====== MATERIAL SUPPLIED ======
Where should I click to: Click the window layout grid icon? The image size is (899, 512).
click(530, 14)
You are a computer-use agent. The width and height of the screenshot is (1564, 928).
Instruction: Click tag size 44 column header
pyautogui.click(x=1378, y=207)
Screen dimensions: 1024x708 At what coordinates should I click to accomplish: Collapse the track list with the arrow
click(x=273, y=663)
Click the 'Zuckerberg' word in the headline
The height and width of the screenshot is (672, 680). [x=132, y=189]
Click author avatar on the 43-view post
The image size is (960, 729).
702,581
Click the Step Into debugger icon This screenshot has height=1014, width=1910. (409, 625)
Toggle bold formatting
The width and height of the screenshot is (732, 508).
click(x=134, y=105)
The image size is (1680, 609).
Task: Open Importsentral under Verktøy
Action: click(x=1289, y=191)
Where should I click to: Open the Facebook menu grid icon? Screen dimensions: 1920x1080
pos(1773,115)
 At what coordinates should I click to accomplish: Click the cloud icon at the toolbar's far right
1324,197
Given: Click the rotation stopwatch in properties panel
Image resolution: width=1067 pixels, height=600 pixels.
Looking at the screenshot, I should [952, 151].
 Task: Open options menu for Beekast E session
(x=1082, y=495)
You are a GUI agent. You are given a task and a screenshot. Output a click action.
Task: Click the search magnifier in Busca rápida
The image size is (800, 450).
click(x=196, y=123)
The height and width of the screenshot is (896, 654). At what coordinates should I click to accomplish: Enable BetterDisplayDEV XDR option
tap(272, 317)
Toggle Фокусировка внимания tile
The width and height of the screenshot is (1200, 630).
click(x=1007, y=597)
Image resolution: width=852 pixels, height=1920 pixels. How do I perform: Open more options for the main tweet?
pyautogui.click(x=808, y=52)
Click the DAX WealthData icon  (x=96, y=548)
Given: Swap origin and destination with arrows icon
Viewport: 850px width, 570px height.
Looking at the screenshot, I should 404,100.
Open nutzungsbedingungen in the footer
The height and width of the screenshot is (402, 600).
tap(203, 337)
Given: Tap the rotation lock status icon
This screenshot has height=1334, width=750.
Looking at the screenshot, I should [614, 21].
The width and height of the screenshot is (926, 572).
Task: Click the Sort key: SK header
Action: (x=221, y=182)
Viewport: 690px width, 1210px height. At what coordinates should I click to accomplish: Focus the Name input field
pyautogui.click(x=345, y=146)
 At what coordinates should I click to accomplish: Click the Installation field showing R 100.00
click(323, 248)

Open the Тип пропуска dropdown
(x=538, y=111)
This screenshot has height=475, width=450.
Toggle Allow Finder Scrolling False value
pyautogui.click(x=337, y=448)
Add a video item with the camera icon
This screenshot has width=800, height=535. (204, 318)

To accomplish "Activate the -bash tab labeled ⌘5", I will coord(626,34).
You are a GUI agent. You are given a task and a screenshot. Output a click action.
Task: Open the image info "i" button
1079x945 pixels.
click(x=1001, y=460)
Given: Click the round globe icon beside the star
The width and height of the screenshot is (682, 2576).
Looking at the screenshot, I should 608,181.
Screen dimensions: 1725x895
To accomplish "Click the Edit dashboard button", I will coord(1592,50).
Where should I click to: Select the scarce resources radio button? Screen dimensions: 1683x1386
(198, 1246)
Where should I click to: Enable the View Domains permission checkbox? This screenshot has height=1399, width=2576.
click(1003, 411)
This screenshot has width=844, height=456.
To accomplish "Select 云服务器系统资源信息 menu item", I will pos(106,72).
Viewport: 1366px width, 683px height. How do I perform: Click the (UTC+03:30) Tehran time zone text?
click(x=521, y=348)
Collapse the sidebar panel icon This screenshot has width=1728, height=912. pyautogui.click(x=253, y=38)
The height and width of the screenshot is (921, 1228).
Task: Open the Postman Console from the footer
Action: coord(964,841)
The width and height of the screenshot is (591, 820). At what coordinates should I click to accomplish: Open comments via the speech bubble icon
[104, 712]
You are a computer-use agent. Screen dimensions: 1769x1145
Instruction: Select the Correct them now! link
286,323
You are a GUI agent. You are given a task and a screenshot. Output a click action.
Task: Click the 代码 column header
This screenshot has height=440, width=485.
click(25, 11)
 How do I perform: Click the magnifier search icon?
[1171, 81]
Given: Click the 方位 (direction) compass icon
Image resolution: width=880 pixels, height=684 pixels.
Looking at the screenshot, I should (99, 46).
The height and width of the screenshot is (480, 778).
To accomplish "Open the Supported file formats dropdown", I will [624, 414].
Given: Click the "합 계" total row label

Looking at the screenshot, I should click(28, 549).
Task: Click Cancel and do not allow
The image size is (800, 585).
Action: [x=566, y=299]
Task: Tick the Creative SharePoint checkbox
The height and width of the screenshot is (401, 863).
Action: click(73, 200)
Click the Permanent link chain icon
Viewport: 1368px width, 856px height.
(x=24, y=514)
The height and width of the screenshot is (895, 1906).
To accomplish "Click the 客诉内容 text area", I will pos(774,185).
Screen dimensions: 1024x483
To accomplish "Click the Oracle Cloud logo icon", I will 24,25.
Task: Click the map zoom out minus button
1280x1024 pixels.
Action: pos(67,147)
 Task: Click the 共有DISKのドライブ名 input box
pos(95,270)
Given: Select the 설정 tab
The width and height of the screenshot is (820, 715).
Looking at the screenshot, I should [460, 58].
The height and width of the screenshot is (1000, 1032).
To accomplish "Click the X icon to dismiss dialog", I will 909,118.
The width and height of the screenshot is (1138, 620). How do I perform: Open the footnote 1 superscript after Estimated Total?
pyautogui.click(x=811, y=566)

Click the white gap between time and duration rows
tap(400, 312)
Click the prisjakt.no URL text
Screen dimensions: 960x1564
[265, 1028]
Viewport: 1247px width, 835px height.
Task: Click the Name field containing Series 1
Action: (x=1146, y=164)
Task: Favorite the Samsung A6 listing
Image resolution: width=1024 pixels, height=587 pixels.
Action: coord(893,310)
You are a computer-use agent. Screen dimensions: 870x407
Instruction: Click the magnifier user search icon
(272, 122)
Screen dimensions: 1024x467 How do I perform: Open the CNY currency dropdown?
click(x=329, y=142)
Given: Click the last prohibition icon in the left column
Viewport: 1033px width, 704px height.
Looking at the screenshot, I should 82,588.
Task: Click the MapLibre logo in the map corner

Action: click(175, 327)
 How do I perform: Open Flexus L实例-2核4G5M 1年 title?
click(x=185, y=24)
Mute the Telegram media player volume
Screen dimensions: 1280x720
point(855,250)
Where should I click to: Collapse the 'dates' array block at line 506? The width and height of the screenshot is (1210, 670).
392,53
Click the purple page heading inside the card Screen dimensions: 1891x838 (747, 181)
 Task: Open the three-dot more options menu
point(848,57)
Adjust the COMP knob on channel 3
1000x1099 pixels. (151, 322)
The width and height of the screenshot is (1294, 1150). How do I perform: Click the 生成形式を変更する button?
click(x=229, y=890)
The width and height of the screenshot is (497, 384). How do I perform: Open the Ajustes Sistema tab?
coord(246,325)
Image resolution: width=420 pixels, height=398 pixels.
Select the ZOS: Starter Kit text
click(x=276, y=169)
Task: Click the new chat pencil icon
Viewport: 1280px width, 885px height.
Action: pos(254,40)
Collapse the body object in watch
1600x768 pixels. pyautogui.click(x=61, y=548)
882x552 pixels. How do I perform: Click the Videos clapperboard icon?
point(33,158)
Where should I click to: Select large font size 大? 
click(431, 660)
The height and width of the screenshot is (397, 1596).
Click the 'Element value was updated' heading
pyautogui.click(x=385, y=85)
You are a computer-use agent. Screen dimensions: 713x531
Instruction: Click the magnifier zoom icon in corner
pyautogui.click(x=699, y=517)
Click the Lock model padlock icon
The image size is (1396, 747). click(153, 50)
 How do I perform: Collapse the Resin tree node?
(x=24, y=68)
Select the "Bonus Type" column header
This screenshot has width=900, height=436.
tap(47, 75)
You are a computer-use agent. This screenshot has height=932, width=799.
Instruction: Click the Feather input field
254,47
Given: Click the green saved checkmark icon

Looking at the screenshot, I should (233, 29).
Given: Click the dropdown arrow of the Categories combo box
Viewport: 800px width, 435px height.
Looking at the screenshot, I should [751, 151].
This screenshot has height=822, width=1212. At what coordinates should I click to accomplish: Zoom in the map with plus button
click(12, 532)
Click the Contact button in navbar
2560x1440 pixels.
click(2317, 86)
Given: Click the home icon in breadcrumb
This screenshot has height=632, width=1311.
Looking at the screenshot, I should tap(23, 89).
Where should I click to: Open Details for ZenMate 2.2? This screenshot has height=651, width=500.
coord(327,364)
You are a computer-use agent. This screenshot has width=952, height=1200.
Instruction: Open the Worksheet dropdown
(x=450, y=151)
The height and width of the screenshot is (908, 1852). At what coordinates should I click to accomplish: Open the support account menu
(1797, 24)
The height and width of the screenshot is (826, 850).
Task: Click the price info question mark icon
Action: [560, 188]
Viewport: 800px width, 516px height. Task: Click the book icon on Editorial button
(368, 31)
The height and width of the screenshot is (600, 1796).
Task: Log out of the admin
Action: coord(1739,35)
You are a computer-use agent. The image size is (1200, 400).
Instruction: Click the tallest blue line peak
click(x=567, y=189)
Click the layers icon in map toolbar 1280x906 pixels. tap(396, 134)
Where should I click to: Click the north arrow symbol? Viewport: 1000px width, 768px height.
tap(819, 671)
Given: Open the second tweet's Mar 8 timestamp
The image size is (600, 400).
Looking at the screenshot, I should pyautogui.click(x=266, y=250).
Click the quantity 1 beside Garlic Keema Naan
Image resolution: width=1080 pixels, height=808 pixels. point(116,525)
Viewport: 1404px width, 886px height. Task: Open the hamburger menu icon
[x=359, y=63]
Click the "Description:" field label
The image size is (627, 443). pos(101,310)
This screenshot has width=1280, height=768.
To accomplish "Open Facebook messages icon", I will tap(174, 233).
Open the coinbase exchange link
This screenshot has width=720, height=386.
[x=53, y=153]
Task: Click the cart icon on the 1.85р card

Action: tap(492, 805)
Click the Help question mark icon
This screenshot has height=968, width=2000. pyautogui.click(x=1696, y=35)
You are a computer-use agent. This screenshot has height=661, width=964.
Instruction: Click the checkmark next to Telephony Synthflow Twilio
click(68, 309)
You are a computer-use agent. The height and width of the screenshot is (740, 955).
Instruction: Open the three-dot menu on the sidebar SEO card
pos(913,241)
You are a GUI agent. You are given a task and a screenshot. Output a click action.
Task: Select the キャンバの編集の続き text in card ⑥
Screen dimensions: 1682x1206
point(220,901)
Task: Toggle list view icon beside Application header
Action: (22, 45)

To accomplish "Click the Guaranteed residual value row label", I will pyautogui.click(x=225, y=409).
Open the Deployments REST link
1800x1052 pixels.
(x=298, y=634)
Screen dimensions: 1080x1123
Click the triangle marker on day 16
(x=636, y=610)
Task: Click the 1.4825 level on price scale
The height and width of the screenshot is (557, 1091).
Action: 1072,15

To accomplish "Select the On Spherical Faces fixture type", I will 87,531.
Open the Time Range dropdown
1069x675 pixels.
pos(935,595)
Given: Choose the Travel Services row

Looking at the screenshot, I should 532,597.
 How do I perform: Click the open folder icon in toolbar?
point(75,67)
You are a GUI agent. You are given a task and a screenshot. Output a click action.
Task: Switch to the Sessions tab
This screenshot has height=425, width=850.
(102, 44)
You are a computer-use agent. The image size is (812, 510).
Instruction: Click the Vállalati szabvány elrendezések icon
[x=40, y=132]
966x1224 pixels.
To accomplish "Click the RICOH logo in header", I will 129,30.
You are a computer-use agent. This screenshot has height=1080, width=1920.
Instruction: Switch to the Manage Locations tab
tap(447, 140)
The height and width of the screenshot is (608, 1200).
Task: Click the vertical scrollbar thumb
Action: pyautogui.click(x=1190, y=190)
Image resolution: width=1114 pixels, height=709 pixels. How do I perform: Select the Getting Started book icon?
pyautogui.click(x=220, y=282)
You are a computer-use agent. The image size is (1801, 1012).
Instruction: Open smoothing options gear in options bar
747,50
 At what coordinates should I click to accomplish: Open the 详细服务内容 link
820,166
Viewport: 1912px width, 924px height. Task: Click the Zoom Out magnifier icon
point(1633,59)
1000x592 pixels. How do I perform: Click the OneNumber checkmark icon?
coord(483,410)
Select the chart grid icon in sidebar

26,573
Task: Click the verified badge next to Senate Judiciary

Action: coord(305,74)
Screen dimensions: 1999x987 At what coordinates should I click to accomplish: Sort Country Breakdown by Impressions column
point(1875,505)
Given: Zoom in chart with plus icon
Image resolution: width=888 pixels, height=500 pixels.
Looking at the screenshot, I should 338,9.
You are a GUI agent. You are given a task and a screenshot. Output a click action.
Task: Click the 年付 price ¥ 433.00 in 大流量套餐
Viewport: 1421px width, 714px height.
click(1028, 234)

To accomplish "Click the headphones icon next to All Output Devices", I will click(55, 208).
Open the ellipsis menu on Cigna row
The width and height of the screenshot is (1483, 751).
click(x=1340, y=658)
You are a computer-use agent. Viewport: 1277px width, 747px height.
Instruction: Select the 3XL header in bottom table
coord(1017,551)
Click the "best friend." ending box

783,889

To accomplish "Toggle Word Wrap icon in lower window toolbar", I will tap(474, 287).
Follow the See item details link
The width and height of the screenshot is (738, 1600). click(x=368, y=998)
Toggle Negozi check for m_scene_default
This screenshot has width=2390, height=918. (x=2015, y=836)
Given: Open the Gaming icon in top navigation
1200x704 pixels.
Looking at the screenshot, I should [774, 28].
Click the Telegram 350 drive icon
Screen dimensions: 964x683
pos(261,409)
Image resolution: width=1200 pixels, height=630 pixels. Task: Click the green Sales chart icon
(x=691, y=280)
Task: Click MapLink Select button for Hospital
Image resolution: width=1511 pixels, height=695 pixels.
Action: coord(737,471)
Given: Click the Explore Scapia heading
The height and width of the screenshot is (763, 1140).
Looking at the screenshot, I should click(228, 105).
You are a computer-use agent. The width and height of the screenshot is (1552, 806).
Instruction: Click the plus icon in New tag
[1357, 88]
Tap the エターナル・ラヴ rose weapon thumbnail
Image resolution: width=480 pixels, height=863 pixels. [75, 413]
======
Across the entries above, work out how many lines hold "Telegram". The answer is that number alone.

_RESULT OF THE TASK_: 2